** Opening Provided material block **
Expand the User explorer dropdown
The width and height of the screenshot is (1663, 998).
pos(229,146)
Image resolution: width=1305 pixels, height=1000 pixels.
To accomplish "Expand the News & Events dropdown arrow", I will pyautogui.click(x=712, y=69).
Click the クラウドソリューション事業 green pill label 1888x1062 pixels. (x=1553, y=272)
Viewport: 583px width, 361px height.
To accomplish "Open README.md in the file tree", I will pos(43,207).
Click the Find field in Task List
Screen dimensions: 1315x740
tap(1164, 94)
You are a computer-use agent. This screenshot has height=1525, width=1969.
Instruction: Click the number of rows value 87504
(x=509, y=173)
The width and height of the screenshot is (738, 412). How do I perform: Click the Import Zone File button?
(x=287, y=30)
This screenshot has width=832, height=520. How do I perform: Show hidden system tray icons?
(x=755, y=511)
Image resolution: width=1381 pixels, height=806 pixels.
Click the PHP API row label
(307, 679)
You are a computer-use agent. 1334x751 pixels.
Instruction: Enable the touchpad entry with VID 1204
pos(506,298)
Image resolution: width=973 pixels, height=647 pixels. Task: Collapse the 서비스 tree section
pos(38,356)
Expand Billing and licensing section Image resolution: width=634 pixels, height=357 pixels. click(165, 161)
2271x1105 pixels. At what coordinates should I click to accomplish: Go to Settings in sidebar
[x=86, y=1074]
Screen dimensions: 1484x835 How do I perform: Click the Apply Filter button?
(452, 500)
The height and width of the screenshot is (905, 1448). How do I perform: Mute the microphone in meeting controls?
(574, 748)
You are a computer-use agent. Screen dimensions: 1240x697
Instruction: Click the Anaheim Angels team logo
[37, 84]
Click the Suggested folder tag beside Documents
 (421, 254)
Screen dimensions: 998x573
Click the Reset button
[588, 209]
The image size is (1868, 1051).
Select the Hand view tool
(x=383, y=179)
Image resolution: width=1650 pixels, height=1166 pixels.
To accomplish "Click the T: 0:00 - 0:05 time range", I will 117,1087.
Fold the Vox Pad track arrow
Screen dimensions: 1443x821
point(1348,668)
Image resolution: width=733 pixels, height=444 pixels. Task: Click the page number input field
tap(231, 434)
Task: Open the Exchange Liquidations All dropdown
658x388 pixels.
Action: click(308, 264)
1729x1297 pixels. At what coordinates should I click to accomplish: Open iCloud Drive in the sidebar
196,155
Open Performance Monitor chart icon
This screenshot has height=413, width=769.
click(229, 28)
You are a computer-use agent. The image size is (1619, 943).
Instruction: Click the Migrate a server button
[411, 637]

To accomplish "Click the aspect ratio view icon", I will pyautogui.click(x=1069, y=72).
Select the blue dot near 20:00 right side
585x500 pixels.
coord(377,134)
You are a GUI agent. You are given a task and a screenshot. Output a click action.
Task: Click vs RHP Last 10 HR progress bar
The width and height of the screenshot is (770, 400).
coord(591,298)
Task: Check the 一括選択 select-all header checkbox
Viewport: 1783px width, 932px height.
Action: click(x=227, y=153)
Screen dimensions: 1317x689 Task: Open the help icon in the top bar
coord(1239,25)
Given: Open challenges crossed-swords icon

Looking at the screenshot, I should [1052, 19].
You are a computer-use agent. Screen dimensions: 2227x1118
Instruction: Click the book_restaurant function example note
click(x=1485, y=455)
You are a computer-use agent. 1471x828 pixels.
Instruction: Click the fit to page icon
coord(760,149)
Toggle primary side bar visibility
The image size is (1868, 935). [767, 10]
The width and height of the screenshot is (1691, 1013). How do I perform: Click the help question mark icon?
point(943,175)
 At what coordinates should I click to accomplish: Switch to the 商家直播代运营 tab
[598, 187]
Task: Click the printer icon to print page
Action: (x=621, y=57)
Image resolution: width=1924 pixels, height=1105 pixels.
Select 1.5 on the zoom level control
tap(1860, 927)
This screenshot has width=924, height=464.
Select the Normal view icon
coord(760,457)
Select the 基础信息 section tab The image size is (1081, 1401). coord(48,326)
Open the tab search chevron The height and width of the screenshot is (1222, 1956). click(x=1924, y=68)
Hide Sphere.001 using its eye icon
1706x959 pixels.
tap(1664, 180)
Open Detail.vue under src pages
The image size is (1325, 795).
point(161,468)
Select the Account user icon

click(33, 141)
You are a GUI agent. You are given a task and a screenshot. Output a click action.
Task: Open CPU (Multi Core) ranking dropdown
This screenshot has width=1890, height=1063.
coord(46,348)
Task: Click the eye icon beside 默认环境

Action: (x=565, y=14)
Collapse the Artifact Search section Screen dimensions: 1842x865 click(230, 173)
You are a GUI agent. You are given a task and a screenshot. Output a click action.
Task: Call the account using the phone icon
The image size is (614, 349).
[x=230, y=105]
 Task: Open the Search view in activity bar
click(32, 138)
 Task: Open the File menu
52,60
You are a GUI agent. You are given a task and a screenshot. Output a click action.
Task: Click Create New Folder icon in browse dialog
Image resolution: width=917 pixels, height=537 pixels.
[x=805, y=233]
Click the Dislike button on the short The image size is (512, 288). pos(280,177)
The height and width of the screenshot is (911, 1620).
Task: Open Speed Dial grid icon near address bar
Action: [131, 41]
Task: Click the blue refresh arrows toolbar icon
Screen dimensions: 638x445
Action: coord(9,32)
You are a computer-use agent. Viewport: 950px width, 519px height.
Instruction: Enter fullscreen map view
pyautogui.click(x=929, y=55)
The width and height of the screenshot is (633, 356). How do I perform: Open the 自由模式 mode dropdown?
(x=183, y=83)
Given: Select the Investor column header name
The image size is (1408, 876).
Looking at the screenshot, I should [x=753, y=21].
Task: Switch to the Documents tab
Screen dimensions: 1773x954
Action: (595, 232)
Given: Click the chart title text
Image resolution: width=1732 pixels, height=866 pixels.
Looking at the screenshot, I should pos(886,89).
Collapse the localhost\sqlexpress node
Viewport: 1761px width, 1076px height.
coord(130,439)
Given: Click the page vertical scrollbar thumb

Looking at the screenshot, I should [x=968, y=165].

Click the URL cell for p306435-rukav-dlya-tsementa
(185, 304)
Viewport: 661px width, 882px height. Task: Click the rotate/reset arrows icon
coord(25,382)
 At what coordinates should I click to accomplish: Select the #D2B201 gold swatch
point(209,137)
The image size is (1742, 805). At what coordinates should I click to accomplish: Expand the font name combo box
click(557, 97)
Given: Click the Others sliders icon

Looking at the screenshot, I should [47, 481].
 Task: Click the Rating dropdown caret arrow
** Closing Provided material block **
*The task*
From the entries above, show each line that includes the string "computer".

*Response*
You are a computer-use agent. This screenshot has height=1525, width=1969.
You are a computer-use agent. 1334x751 pixels.
You are a computer-use agent. Screen dimensions: 1240x697
You are a computer-use agent. The image size is (1619, 943).
You are a computer-use agent. Screen dimensions: 2227x1118
You are a computer-use agent. 1471x828 pixels.
You are a computer-use agent. Viewport: 950px width, 519px height.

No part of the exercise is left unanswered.